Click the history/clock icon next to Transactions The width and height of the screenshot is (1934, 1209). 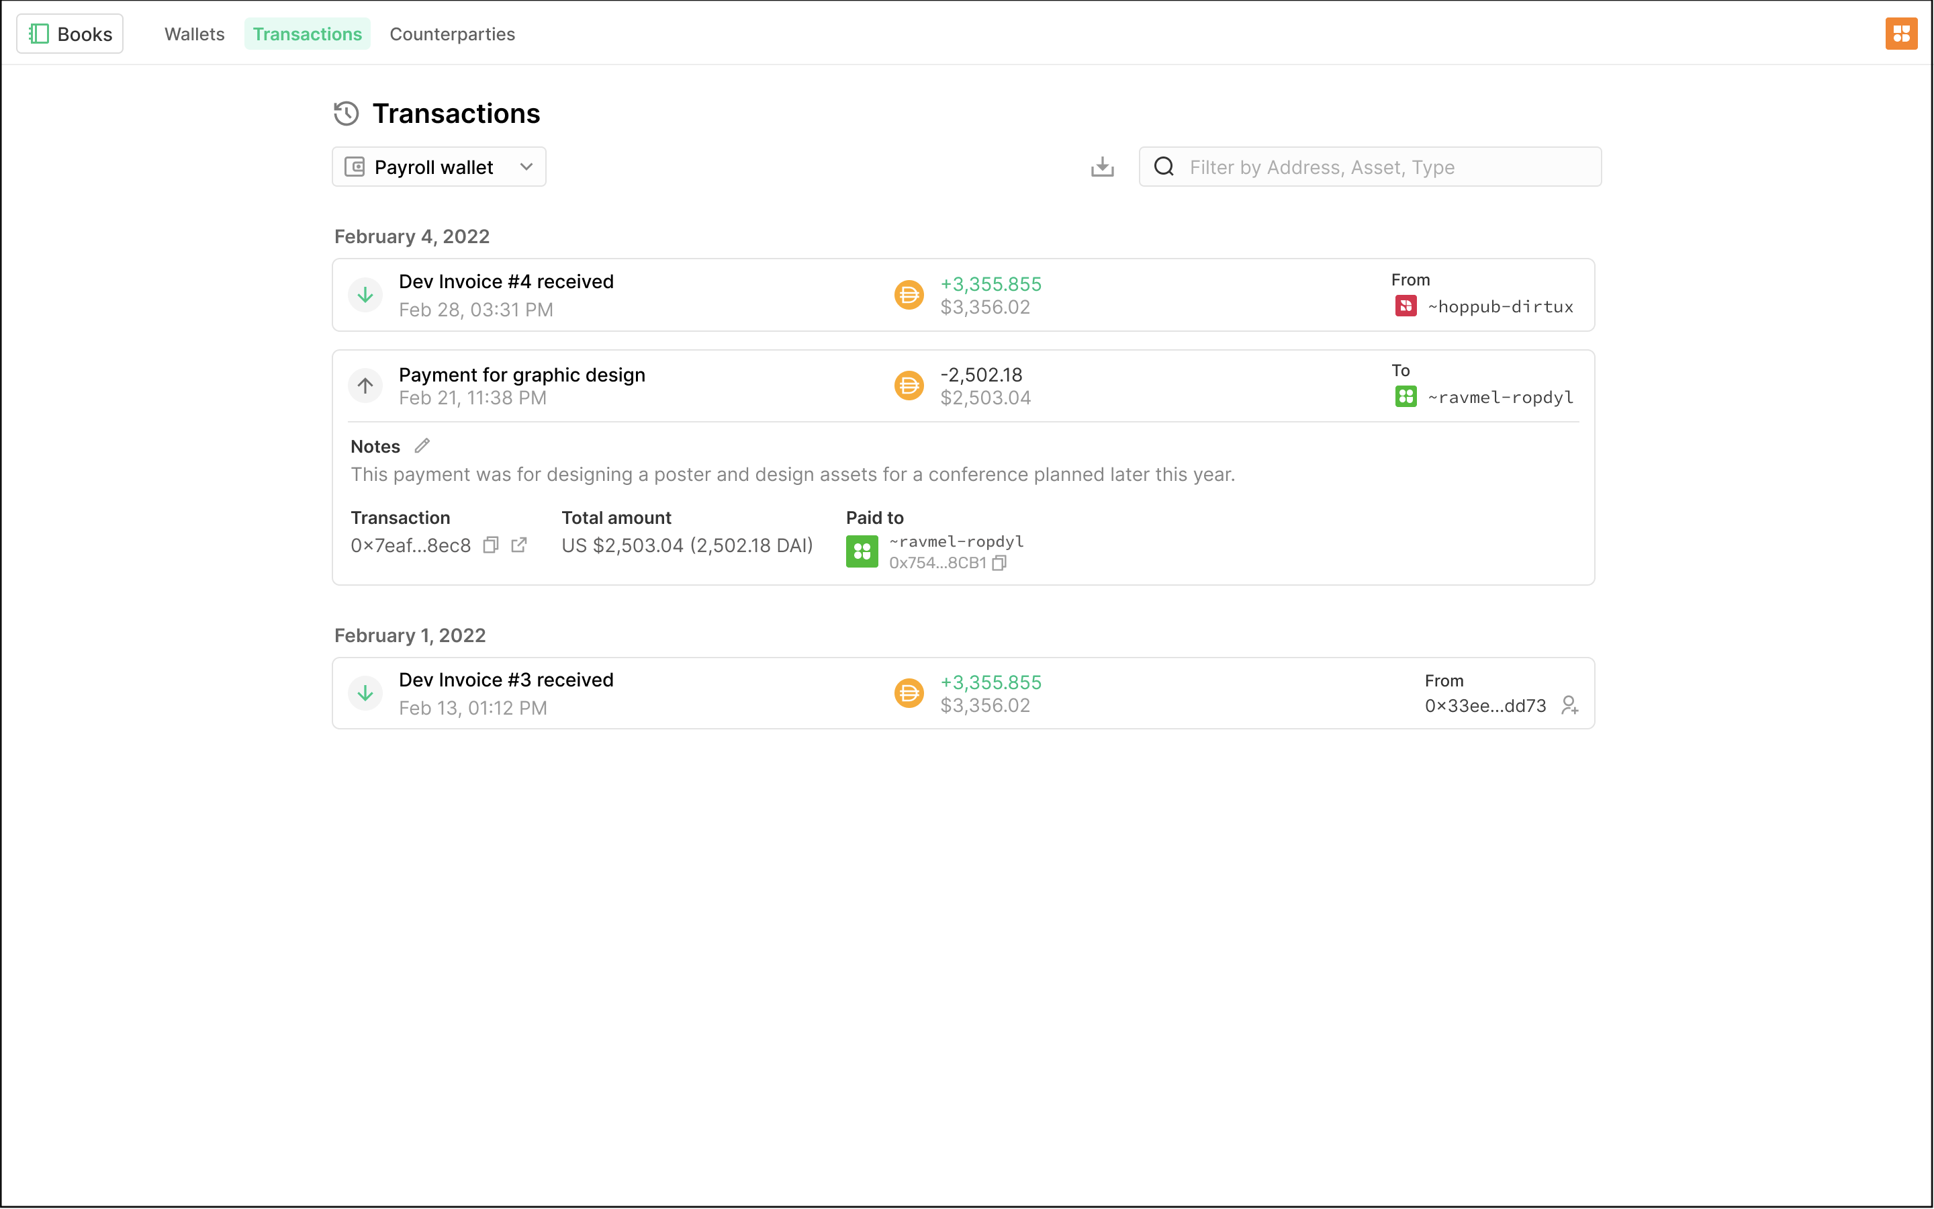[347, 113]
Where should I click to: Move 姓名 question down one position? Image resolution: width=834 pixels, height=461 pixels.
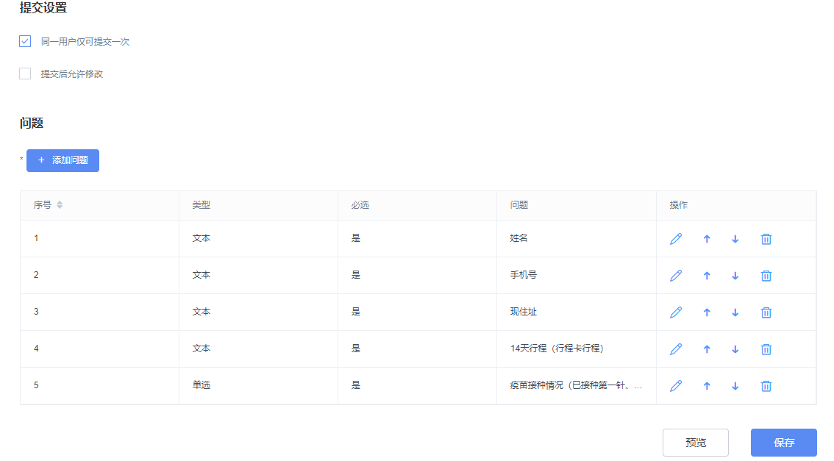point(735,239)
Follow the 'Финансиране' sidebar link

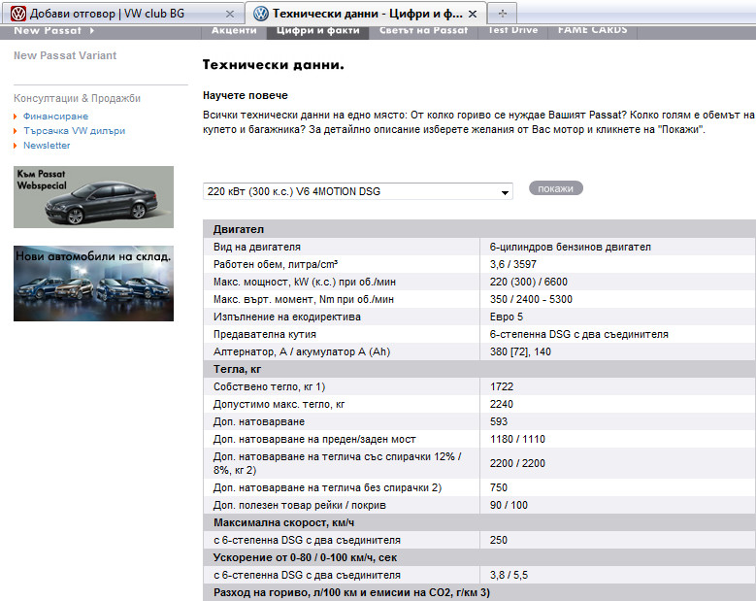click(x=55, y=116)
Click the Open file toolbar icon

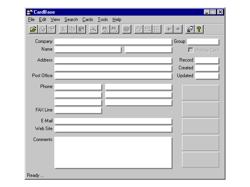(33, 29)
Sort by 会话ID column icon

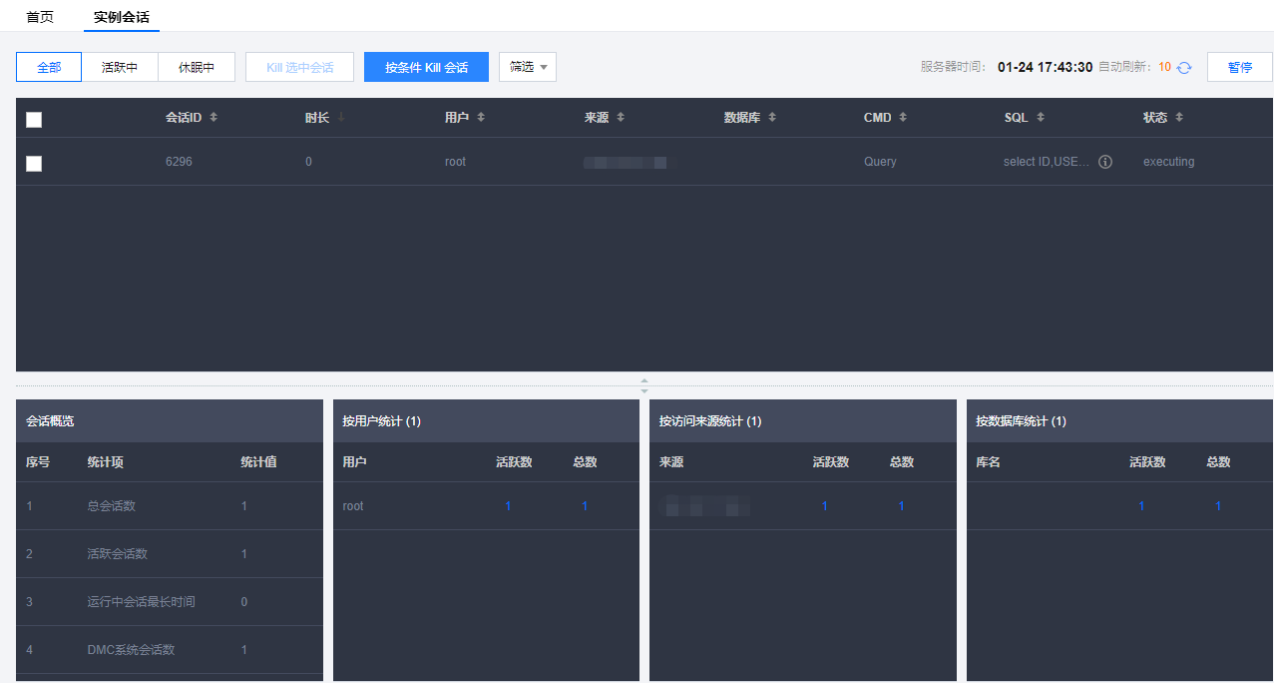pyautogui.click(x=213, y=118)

---

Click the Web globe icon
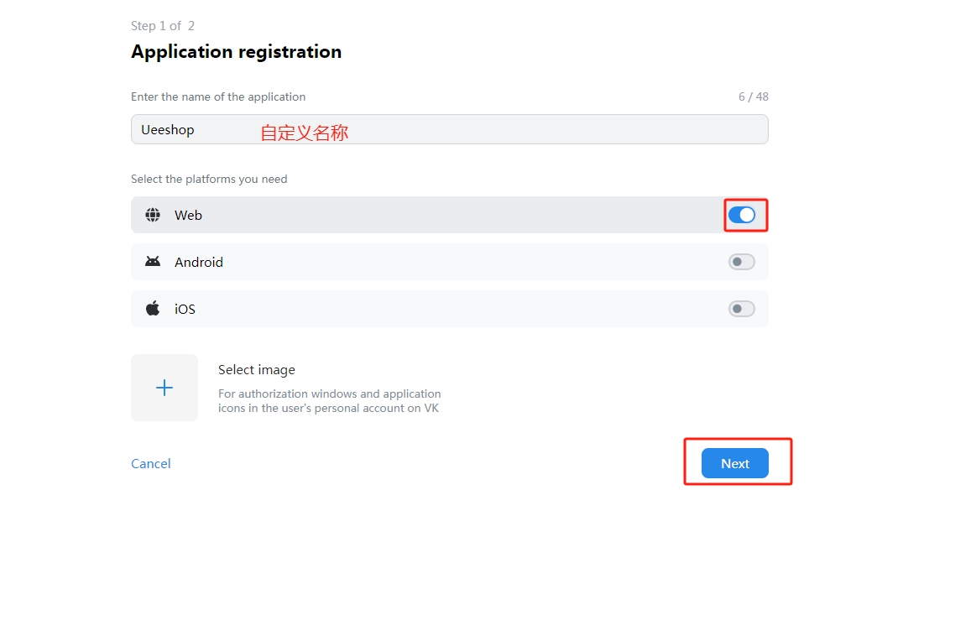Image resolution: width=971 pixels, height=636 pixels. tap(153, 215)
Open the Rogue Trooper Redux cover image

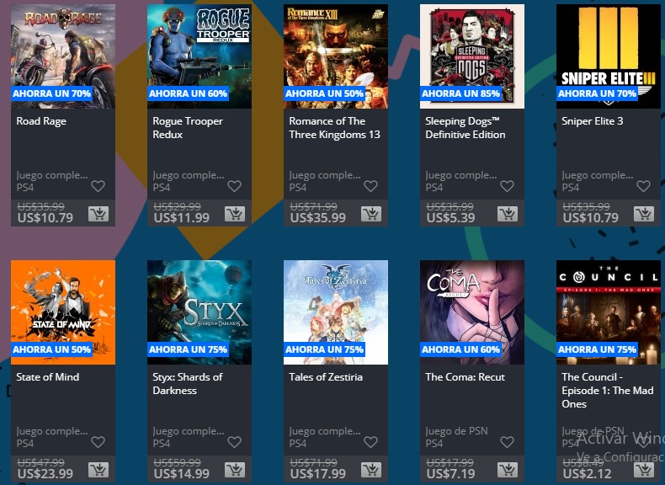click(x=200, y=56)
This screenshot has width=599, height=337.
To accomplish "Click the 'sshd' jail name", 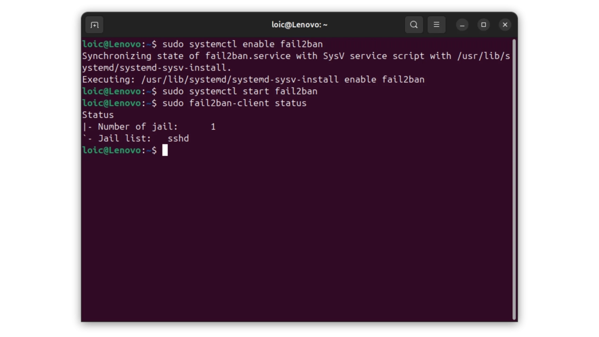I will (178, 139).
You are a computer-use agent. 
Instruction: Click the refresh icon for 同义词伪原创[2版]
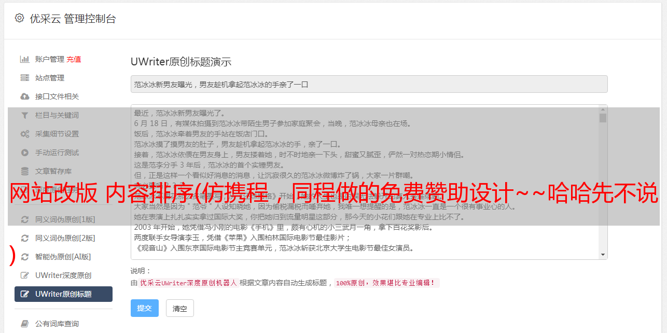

---

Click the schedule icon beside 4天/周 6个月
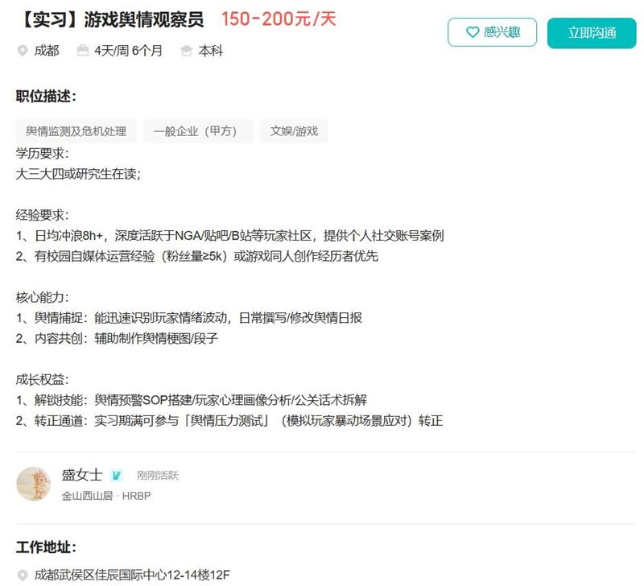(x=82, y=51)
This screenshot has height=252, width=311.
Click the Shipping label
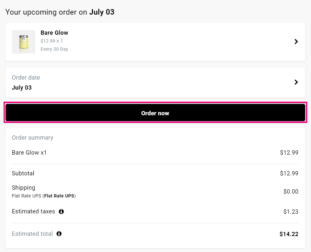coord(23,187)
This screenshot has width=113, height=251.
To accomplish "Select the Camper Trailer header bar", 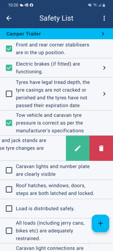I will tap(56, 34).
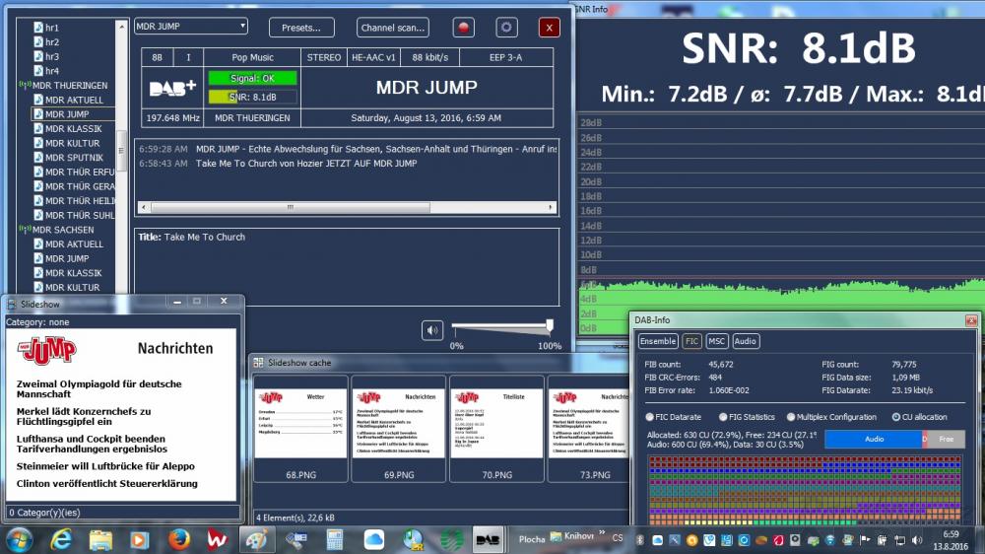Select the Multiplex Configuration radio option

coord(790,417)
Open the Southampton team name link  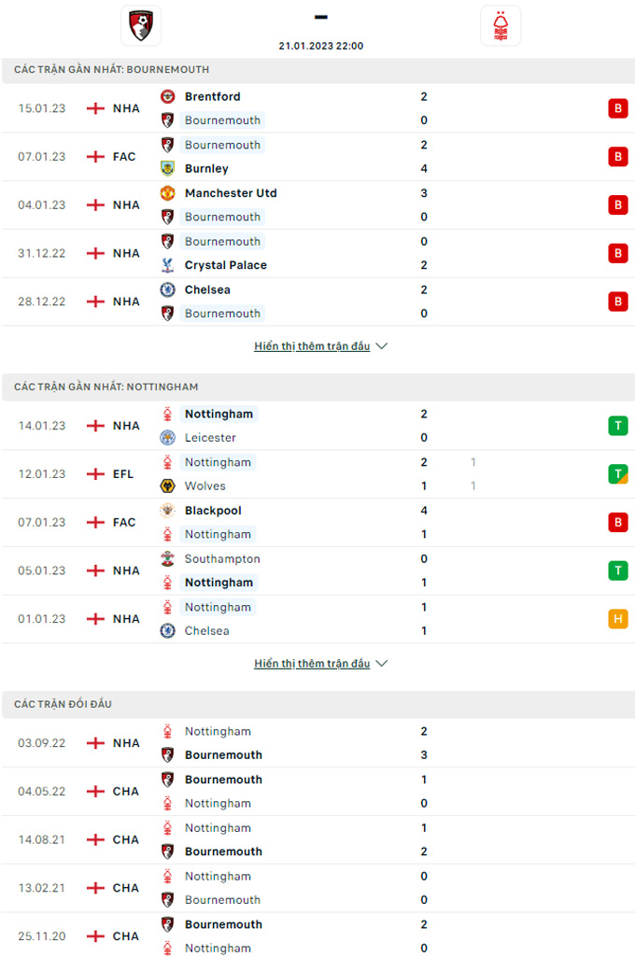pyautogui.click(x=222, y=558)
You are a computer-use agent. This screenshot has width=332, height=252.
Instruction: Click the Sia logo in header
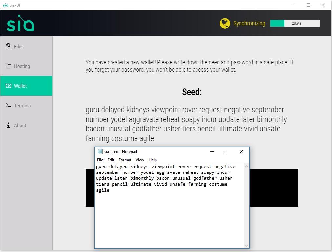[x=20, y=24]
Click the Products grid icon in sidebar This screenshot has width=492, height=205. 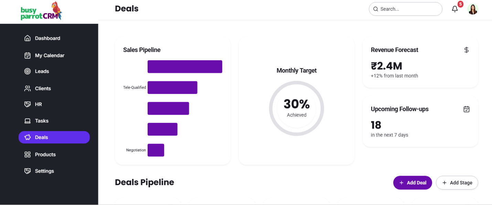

**WHAT THIS TASK INVOLVES**. Give back exactly, and solely, the section of the data above bounded by the line containing "Instruction: Click the Sia logo in header" and the line containing "Click the Products", both bounding lines included and pictures omitted.

**FINISHED TASK**.
Instruction: Click the Sia logo in header
[x=20, y=24]
Click the Products grid icon in sidebar This screenshot has width=492, height=205. 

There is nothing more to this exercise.